The mutations are synced to a revving electronic sound that is mapped across five speakers, following the bits across the screens, twisting and time-stretching in unison with their contortions. When one completes its display, the other begins and so on.
Brophy's themes are all here; sex dragged down from the hetero pedestal and reformed according to the rules of science-fiction, anime, horror films and pornography, divorcing then reattaching itself to cartoon and alien bodies. It's as if he takes John Gray's word to the letter – when it comes to sexuality, men really are from Mars and women really are from Venus. Or in this case, the aquatic theme would suggest these mutants crawled out of the sea on Neptune. For them, flirting takes the form of spewing genitalia.
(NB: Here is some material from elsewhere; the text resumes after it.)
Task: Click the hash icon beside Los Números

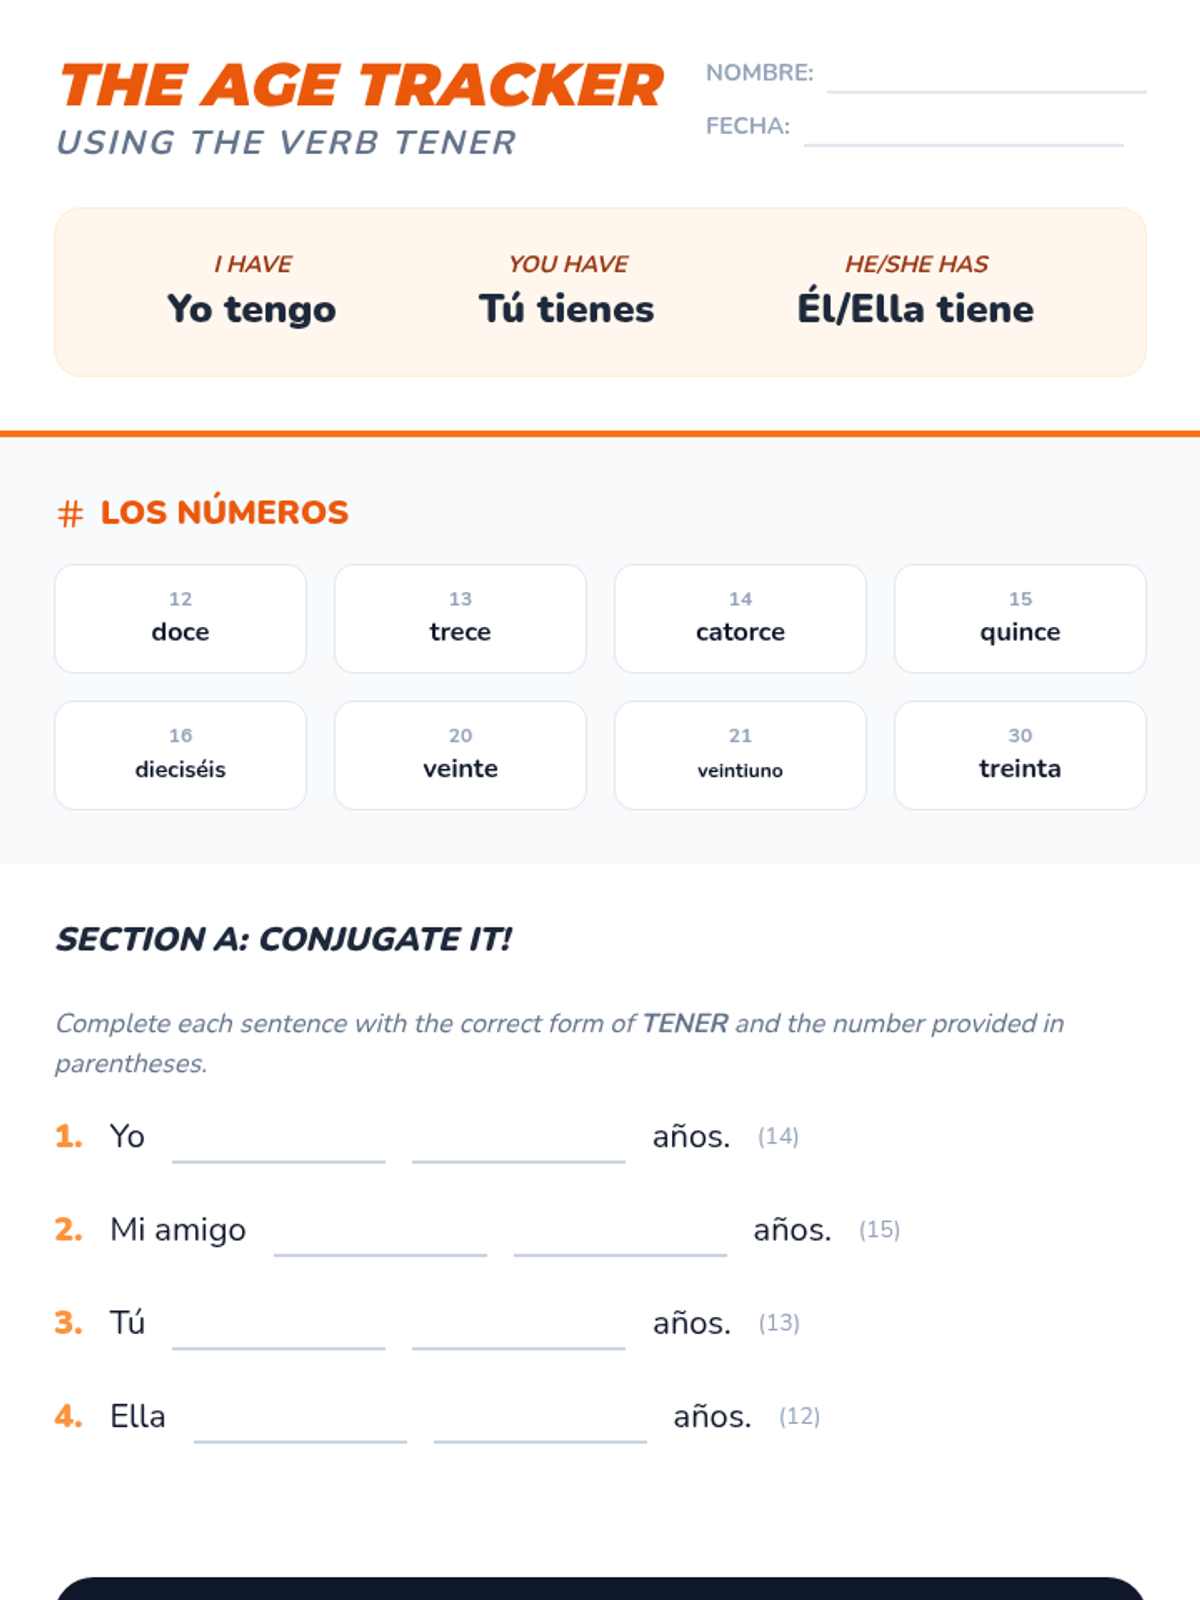Action: tap(70, 514)
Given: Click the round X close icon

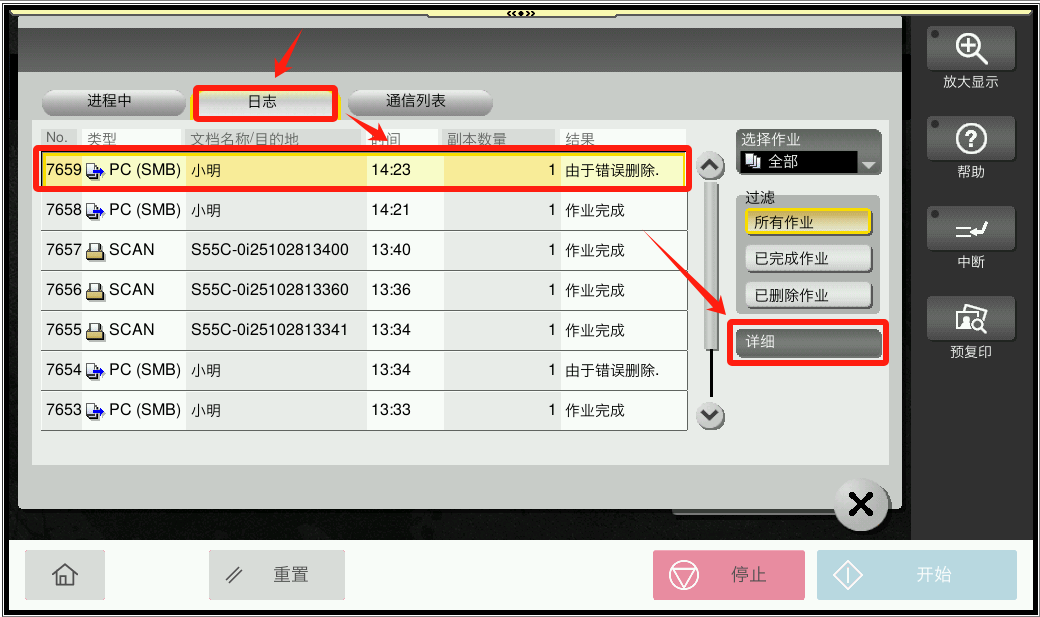Looking at the screenshot, I should [860, 505].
And it sounds great on paper, especially in the catalogue essay, but in light of a series of inconsistencies all the grotesquerie seems half-finished, or at least rushed. While one head writhes about the other is weirdly still, like an icon on a website that you would expect to flash or sparkle when a cursor moves over it. Elsewhere tentacles lose their animated connection to the face they've sprung from, or the main organ-thingy appears to move on a different layer to the mouth, and so the illusion vanishes.
We can't let him get off so easily.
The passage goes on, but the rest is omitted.